The failure of economic governance by Western-led organisations had led to the recent expansion of the Brics emerging-markets group, Brazilian President Luis Inacio Lula da Silva told the United Nations General Assembly on Tuesday.
In his first speech at the UN since his election last October, Lula criticised the inertia of developing countries in not pushing back harder, saying that “when institutions reproduce inequalities, they are part of the problem and not the solution”.
Lula specifically called out the International Monetary Fund, which made US$160 billion available in special drawing rights to European countries in 2022 while African countries only received US$34 billion. The instrument, created by the fund in 1969, works to supplement the official reserves of member countries.
Brics – an acronym for Brazil, Russia, India, China and South Africa – “emerged in the wake of this immobility [of developed economies] and constitutes a strategic platform to promote cooperation between emerging countries,” Lula said.
He added that the recent expansion of the group, which accepted six new members last month, “strengthens the struggle for an order that takes into account the economic, geographic, and political plurality of the 21st century”.
Lula contended that Brics members – which, effective January 1, will include Argentina, Egypt, Ethiopia, Iran, Saudi Arabia and the United Arab Emirates – “are a force working for a more equitable global economy in a context of a serious crisis of multilateralism”.

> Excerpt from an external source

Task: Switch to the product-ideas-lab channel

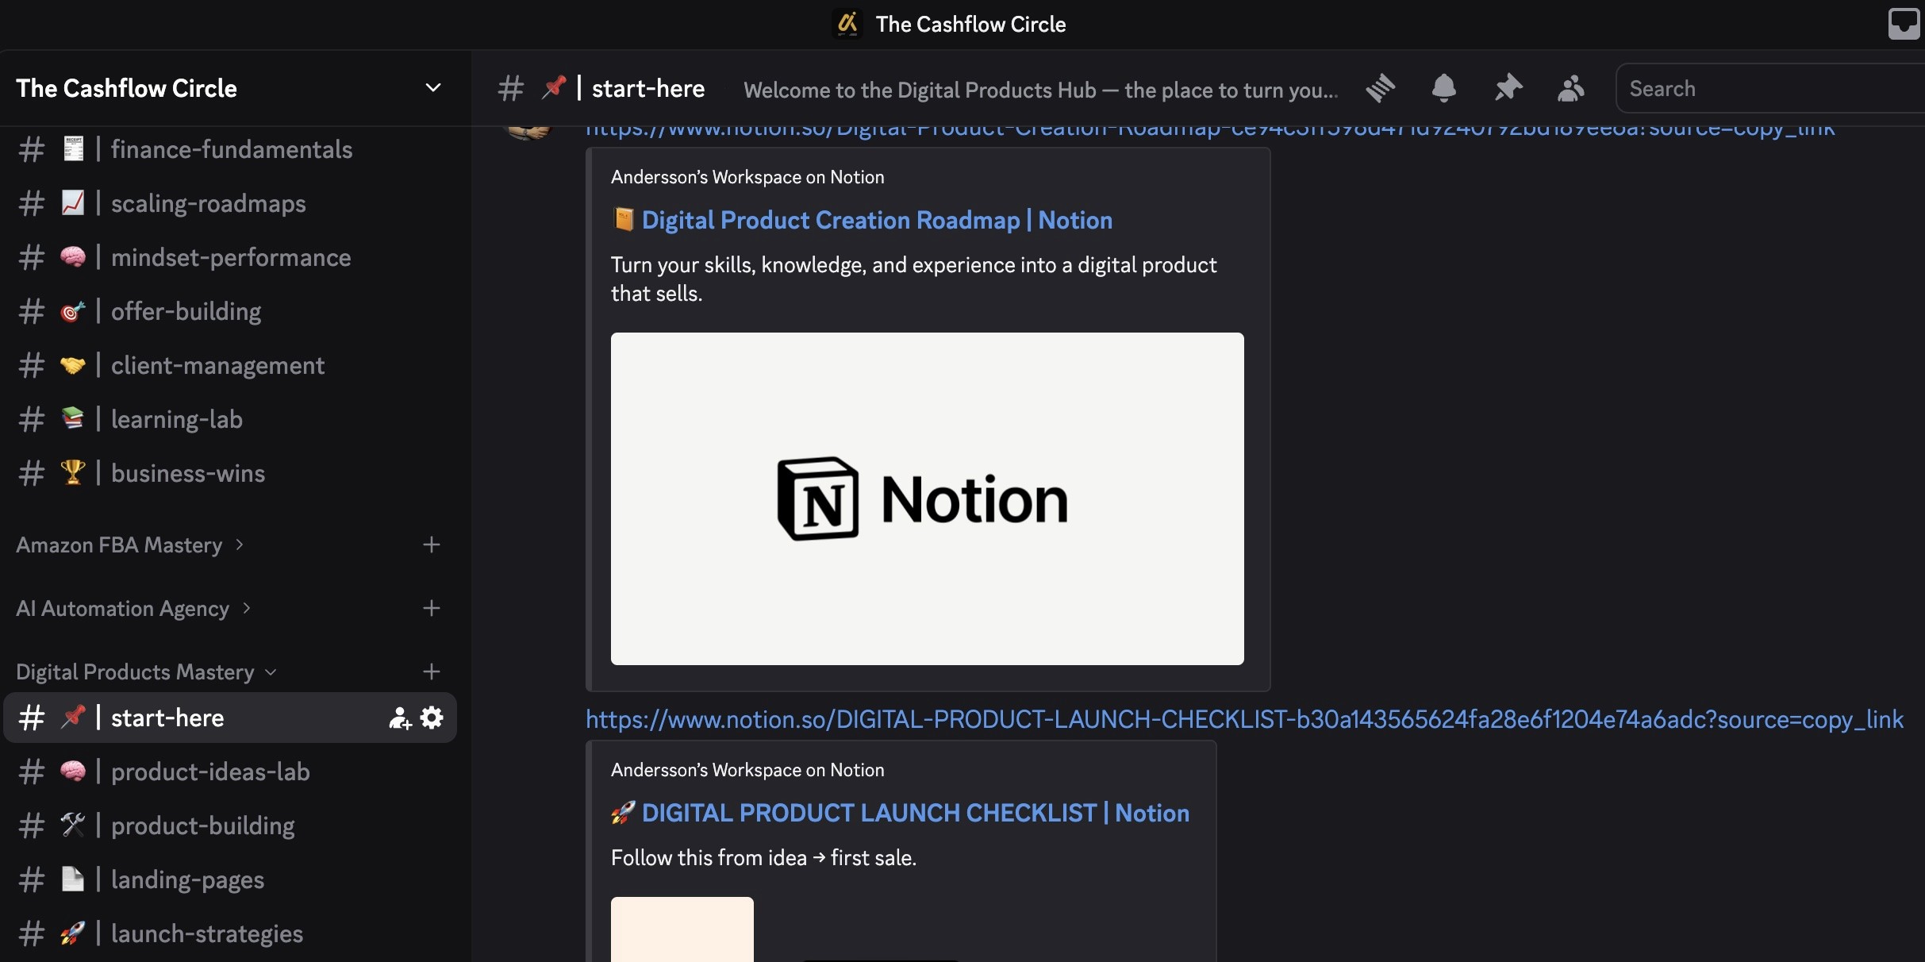Action: coord(210,772)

The expansion has largely been regarded as a diplomatic coup for China, giving it more clout against US-led groupings and expands Beijing’s influence in the Middle East.
Brazil was initially concerned that its sway would be diluted in a larger organisation and feared it might be construed as an “anti-Western organisation” but acquiesced to China’s insistence.
In turn, Brasília sought Beijing’s support for its long-standing bid to become a permanent member of the UN Security Council.
China ratified the final declaration of the Brics summit last month, which called for a “more democratic, representative, effective, and efficient” UN through “comprehensive reform,” and championed greater involvement of emerging nations “including in the Security Council”.
However, recent developments have cast doubt on the level of China’s endorsement. Last week, China released a Security Council reform proposal that suggested expanding the roster of rotating members without altering the list of five permanent members or their veto privileges – effectively bypassing Brazil’s aspirations for a permanent seat.
The so-called P5 are the United States, Britain, France, Russia and China.
Mauricio Santoro, a fellow at the Brazilian Navy’s Centre for Political and Strategic Studies, said that China had not delivered the support it has been promising Brazil “for at least 20 years”.
Santoro said that any Security Council expansion would also need to factor in the candidacies of India, Japan and Germany. Some of those candidacies are opposed by permanent members and would likely not garner Chinese support.
He added that Brazil agreed to the Brics expansion to “keep up appearances with China”, the main beneficiary, and that the lack of diplomatic and political will meant that no substantial UN reforms were likely anytime soon.
Even so, Santoro said he did not expect the issue to have much immediate impact on broader Brazil-China relations.
China is expected to play a central role in Brasília’s foreign policy agenda over the next two years. Brazil is to chair the Group of 20 meeting in 2024 and host the 2025 Conference of the Parties, a UN flagship event for climate-change negotiations.
“The goals of both countries help in this rapprochement. China is a key player in the dialogue on global governance reform, and Brazil wants Beijing to be more involved in diplomatic initiatives to fight global warming,” Santoro said.